**Défis à relever:**
1 > Recopiez fidèlement le passage du texte sur le désengagement français au Mali qui s'ouvre sur les mots contenant "En effet, depuis" et se clôt sur "que prévue initialement.".
2 > Résumez en deux phrases le texte sur le désengagement français au Mali.
3 > Selon le texte sur le désengagement français au Mali, quand la société militaire privée Wagner est-elle arrivée sur le sol malien ?

**Texte extrait:**
┏━━
Désengagement français au Mali : la guerre de l'information en action au sein des Armées

Le 19 avril 2022, la base opérationnelle avancée (BOA) de Gossi a été cédée aux forces armées maliennes (FAMa) dans le cadre de la réorganisation de l’opération Barkhane au Mali. Cette réorganisation faisait suite à la décision du 17 février 2022, du président de la République Emmanuel MACRON, du retrait militaire de la France au Mali car les conditions diplomatiques, stratégiques et militaires n’étaient plus réunies pour travailler correctement avec les forces armées maliennes. Cette décision était fortement attendue par les nouvelles autorités maliennes. Elles ont demandé à la France de retirer ses troupes « sans délai ».

En effet, depuis le dernier coup d’état provoqué par la junte militaire le 4 mai 2021, les relations politico-militaires s’étaient fortement dégradées et avaient contraint le gouvernement français à accélérer la réarticulation de l’opération Barkhane plus rapidement que prévue initialement.

Un contexte sensible sous influence russe 

Dans ce contexte sensible, aggravé par l’arrivée sur le sol malien de la société militaire privée WAGNER en décembre 2021, dont la violence et les agissements, allant parfois à l’encontre du droit international, étaient régulièrement condamnés, les forces armées françaises ont jugé opportun de faire un effort aérien de surveillance lors des rétrocessions des différentes emprises militaires aux forces armées maliennes. Le colonel Pascal IANNI, porte-parole de l’état-major des armées françaises à cette époque, avait précisé qu’un point de situation détaillé de la base de Gossi avait été dressé afin de protéger la France d’éventuelles exactions. Les forces françaises avaient déjà été accusées de participer à des trafics et de commettre des exactions par le passé.
┗━━
**Matériel présenté:**
┏━━
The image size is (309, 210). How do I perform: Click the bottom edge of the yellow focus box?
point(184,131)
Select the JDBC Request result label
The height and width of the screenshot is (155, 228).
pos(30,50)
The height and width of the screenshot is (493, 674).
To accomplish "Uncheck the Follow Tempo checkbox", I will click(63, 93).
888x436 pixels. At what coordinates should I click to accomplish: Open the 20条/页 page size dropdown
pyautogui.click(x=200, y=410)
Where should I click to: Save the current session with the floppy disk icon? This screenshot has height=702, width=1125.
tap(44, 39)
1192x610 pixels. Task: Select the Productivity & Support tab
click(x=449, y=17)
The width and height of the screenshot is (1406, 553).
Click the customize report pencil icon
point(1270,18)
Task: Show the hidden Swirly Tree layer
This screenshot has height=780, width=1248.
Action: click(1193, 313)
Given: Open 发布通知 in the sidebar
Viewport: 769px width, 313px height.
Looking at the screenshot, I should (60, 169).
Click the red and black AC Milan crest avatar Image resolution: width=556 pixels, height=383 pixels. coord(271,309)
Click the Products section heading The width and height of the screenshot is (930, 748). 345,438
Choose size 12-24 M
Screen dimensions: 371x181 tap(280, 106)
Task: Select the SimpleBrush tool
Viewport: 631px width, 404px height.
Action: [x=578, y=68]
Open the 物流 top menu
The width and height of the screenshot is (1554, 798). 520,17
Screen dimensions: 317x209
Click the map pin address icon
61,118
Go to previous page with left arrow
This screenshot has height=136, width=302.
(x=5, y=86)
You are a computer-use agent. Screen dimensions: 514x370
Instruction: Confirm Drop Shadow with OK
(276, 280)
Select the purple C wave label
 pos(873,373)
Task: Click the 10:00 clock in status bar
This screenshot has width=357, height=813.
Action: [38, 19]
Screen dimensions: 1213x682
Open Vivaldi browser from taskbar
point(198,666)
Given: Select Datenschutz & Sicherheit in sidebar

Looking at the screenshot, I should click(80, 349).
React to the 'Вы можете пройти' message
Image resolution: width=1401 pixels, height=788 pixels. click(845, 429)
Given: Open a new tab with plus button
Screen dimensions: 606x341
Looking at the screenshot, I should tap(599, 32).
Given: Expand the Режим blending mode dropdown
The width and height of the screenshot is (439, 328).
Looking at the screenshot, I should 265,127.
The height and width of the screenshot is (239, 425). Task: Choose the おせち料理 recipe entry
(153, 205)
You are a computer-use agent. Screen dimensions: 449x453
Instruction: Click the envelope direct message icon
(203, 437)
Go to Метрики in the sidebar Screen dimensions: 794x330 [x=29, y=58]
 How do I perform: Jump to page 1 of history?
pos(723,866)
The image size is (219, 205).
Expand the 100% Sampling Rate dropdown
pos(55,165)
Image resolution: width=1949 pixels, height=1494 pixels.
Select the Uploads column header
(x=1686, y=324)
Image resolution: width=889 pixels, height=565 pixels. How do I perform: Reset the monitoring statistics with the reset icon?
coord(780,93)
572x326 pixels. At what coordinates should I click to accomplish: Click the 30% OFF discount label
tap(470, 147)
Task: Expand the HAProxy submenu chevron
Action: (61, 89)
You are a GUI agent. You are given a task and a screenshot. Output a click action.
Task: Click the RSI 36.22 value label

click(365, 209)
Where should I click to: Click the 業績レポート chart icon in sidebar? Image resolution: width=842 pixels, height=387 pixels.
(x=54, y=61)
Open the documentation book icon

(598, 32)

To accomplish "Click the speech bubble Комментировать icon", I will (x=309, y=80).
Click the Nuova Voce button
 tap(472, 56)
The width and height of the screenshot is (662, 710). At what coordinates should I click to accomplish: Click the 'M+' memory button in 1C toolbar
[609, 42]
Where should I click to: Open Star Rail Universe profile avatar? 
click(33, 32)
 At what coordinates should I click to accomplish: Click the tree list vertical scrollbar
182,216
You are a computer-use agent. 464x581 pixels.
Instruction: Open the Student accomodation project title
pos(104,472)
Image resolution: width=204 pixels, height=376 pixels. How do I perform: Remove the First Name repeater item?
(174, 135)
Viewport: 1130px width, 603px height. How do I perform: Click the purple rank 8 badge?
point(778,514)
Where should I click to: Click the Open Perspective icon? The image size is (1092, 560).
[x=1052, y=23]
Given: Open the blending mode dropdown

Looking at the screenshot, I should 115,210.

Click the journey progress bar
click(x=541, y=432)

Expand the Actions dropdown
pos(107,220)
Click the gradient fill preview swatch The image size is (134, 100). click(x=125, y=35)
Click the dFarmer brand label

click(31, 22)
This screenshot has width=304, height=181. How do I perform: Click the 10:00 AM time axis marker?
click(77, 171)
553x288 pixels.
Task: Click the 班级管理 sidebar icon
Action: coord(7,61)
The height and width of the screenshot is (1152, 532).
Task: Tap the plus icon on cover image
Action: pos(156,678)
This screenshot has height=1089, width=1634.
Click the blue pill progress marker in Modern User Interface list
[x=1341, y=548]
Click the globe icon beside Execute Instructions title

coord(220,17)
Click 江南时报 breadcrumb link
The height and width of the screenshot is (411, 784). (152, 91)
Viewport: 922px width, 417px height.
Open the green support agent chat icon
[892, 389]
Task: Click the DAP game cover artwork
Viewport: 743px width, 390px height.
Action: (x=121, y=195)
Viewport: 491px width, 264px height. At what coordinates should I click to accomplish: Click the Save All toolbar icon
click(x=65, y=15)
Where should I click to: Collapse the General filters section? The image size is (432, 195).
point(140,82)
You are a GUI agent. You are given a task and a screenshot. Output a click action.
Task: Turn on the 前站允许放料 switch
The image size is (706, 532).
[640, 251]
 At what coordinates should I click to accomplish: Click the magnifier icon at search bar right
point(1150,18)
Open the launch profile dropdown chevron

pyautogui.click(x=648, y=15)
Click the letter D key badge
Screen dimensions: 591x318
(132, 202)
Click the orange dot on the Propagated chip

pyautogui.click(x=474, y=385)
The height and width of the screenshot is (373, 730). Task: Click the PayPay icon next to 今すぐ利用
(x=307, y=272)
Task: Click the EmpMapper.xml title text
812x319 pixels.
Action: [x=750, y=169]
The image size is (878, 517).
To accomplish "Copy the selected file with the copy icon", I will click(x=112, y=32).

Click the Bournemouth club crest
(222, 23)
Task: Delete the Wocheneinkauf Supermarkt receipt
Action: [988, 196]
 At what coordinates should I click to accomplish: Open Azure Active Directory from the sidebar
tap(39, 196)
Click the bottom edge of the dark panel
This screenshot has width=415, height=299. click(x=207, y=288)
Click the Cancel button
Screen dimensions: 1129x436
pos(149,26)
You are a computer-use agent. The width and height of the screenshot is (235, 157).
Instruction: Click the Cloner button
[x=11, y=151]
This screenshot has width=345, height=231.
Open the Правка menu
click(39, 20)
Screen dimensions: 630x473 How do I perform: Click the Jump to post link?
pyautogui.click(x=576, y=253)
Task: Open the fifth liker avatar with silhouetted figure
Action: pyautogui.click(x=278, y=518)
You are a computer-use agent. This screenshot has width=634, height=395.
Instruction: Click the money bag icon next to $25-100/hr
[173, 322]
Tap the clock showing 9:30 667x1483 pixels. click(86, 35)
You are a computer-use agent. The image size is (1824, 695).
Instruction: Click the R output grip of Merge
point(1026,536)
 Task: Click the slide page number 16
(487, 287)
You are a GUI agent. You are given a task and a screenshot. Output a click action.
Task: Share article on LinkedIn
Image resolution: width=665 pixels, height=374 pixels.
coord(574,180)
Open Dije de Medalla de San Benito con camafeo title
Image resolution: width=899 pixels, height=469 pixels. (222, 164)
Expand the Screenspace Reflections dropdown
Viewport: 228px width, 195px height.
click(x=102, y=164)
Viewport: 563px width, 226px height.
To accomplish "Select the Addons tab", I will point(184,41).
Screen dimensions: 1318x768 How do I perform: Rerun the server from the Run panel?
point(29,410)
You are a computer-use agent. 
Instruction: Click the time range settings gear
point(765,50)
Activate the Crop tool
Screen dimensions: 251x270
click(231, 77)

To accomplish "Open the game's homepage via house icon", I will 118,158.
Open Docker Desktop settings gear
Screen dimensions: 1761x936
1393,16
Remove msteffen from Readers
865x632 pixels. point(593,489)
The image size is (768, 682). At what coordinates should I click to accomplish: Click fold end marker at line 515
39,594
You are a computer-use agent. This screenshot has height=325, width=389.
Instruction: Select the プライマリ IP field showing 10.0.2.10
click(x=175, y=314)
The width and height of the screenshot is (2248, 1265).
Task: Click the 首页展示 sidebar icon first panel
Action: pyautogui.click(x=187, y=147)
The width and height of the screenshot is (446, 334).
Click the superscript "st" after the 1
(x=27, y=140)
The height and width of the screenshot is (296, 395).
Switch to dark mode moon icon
┗━━
**Solutions ci-dessous:**
1 >
En effet, depuis le dernier coup d’état provoqué par la junte militaire le 4 mai 2021, les relations politico-militaires s’étaient fortement dégradées et avaient contraint le gouvernement français à accélérer la réarticulation de l’opération Barkhane plus rapidement que prévue initialement.

2 > Le 19 avril 2022, la base de Gossi a été cédée aux forces armées maliennes dans le cadre de la réorganisation de l'opération Barkhane, consécutive à la décision de retrait militaire prise le 17 février 2022 par Emmanuel Macron après la forte dégradation des relations qui a suivi le coup d'État du 4 mai 2021. Dans un contexte aggravé par l'arrivée de la société militaire privée Wagner, les armées françaises ont fait un effort de surveillance aérienne lors des rétrocessions et ont dressé un point de situation détaillé de la base de Gossi.

3 > En décembre 2021.